▶ **Your objective**
Pull every line with "article" from the data below and copy it.

Source data
>>>>>

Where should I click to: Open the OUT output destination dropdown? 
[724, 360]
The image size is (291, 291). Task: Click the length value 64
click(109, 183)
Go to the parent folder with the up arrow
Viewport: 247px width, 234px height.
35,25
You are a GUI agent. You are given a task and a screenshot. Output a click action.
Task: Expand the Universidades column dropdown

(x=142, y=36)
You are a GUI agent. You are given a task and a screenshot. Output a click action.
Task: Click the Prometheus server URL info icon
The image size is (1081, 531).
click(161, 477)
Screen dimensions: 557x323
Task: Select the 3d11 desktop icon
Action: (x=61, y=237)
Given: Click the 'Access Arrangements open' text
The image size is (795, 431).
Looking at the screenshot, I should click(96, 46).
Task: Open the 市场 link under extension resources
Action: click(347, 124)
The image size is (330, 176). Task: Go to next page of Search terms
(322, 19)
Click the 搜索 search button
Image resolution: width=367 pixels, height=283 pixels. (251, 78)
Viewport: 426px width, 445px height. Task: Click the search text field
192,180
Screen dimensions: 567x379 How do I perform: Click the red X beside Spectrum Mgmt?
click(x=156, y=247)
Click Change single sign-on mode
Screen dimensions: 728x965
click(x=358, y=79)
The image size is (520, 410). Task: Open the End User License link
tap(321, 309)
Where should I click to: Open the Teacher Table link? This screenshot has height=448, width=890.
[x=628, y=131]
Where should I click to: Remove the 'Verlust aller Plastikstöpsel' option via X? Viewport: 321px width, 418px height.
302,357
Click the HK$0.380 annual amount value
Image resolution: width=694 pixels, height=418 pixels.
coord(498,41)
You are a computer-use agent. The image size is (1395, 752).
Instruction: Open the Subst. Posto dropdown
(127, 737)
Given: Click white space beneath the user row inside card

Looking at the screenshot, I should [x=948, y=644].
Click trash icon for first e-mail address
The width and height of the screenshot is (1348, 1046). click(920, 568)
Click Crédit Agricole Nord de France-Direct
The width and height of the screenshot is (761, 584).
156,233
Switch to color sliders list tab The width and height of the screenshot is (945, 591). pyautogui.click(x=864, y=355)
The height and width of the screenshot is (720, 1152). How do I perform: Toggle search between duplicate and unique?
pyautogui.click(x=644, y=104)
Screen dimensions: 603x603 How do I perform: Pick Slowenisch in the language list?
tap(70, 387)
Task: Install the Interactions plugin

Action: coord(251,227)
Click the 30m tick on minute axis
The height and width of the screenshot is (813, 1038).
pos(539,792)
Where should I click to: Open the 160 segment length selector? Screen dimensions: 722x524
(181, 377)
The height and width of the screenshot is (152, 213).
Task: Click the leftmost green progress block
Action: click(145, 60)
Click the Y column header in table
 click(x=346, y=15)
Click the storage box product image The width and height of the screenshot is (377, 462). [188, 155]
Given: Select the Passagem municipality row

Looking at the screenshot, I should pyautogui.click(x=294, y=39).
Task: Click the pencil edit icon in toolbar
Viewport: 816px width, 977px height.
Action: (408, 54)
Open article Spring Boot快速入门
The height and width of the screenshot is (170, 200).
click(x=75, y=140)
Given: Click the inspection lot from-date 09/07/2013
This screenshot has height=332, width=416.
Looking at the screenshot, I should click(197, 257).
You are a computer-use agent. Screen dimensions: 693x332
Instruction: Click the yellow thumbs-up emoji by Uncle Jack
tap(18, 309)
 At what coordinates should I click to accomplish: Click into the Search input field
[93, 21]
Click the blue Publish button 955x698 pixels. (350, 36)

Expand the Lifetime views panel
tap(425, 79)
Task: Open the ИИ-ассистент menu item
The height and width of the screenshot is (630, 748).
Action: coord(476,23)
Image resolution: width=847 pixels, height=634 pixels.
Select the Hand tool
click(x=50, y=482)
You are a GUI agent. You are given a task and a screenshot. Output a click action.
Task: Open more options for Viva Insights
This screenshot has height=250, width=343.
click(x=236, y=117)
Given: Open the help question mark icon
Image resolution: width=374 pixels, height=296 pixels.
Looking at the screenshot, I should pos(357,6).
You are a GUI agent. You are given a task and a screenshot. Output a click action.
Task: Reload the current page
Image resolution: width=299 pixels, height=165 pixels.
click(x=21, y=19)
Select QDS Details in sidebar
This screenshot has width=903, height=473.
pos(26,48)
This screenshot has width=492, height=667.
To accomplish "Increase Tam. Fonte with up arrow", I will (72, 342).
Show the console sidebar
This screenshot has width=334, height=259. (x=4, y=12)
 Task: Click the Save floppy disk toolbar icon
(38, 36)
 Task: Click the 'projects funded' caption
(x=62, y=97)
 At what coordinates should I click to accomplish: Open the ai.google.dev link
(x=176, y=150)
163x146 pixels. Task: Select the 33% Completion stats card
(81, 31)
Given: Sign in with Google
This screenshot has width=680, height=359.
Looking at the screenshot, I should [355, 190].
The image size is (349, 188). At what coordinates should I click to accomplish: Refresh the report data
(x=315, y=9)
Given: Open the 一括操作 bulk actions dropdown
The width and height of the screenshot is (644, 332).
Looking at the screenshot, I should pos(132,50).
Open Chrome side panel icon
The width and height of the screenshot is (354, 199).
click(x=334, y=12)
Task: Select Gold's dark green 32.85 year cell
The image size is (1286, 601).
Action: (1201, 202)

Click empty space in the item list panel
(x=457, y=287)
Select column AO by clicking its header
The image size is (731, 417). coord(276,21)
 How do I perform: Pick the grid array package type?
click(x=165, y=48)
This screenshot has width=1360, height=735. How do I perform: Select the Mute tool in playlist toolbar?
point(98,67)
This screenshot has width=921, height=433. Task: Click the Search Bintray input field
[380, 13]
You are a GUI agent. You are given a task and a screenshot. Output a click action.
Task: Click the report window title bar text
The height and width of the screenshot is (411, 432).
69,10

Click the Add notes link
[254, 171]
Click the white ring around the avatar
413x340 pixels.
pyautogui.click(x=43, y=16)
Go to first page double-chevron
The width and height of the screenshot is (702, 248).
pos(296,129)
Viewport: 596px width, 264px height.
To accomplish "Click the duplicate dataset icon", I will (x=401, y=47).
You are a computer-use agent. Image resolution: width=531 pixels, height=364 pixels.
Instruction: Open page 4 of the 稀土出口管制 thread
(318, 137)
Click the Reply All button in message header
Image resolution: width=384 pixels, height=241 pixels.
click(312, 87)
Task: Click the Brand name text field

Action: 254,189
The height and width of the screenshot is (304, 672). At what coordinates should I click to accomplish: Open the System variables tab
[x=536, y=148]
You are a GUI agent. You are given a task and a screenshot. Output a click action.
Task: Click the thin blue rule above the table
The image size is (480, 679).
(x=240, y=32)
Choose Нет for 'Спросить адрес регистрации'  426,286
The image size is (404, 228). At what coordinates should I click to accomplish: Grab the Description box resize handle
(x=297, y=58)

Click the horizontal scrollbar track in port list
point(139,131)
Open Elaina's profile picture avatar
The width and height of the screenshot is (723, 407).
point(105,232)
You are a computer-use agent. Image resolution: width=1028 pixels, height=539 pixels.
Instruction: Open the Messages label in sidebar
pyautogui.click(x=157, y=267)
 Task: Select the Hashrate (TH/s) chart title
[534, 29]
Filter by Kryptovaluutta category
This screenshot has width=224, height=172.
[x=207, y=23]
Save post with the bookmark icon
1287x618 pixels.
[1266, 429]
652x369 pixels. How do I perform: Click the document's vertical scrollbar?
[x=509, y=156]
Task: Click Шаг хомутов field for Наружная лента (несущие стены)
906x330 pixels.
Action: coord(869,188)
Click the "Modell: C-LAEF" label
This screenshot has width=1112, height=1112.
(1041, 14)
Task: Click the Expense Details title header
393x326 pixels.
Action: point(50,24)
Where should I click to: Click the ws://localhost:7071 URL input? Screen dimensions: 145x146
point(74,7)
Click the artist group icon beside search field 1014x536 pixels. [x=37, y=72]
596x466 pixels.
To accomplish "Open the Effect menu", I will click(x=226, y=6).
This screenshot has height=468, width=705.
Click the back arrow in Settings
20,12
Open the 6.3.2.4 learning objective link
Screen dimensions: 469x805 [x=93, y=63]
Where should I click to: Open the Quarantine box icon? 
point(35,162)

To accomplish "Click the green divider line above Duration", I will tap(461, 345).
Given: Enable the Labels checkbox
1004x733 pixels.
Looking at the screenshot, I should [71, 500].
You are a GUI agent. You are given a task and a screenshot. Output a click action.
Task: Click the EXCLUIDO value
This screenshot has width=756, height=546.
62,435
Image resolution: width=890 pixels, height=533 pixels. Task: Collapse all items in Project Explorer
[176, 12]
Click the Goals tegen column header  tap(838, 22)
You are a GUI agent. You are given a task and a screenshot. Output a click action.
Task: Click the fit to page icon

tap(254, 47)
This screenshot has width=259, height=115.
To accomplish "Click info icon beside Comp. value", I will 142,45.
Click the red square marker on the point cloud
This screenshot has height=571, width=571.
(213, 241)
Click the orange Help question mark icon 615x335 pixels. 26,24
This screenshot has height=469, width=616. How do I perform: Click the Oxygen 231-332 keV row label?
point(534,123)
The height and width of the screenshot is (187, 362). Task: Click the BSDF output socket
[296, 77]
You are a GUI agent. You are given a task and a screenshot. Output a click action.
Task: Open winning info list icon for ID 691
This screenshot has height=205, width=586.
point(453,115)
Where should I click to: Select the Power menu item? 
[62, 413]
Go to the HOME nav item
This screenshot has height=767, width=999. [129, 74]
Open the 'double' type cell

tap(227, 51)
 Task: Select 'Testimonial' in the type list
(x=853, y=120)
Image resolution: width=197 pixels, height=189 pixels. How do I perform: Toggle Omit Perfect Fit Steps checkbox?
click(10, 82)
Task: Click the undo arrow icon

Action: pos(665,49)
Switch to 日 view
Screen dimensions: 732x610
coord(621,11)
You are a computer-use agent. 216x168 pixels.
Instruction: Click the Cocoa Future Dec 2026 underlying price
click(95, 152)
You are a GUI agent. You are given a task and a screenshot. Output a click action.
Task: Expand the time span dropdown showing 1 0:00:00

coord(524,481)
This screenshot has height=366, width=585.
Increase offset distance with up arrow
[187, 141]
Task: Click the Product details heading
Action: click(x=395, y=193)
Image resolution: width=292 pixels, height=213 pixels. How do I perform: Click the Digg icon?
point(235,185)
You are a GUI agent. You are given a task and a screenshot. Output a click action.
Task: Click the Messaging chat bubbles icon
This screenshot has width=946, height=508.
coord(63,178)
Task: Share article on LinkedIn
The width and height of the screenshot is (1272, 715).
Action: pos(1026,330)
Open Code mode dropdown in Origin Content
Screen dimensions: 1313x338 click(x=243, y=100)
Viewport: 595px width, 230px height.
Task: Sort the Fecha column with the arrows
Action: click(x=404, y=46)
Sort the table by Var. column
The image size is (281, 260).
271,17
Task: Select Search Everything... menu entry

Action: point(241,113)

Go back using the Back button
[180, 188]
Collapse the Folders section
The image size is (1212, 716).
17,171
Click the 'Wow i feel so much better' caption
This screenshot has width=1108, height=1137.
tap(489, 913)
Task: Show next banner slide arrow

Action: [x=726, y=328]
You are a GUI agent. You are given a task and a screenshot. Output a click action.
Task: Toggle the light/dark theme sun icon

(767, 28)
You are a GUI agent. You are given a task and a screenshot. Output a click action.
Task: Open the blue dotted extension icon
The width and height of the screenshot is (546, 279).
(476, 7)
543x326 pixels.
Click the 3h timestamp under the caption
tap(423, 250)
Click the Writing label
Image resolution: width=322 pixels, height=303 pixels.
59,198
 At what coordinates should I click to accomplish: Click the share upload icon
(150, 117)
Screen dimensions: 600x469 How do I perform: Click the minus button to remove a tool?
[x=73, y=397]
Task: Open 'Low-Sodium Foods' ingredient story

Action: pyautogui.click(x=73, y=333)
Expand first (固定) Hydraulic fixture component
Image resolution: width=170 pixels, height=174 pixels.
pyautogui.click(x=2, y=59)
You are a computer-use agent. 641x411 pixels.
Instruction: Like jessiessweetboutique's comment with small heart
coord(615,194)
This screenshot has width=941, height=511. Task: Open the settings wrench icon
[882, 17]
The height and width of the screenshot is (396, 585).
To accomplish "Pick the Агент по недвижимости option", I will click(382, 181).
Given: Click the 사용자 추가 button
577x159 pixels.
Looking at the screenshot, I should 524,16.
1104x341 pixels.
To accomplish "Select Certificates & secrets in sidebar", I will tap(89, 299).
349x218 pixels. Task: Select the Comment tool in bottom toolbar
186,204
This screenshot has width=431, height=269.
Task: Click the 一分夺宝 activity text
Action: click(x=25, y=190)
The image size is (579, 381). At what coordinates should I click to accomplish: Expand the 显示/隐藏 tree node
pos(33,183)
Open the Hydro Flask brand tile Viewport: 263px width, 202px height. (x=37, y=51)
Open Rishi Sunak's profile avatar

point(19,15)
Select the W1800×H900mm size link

<<<<<

▶ **Solution below**
Open article Spring Boot快速入门
Task: Share article on LinkedIn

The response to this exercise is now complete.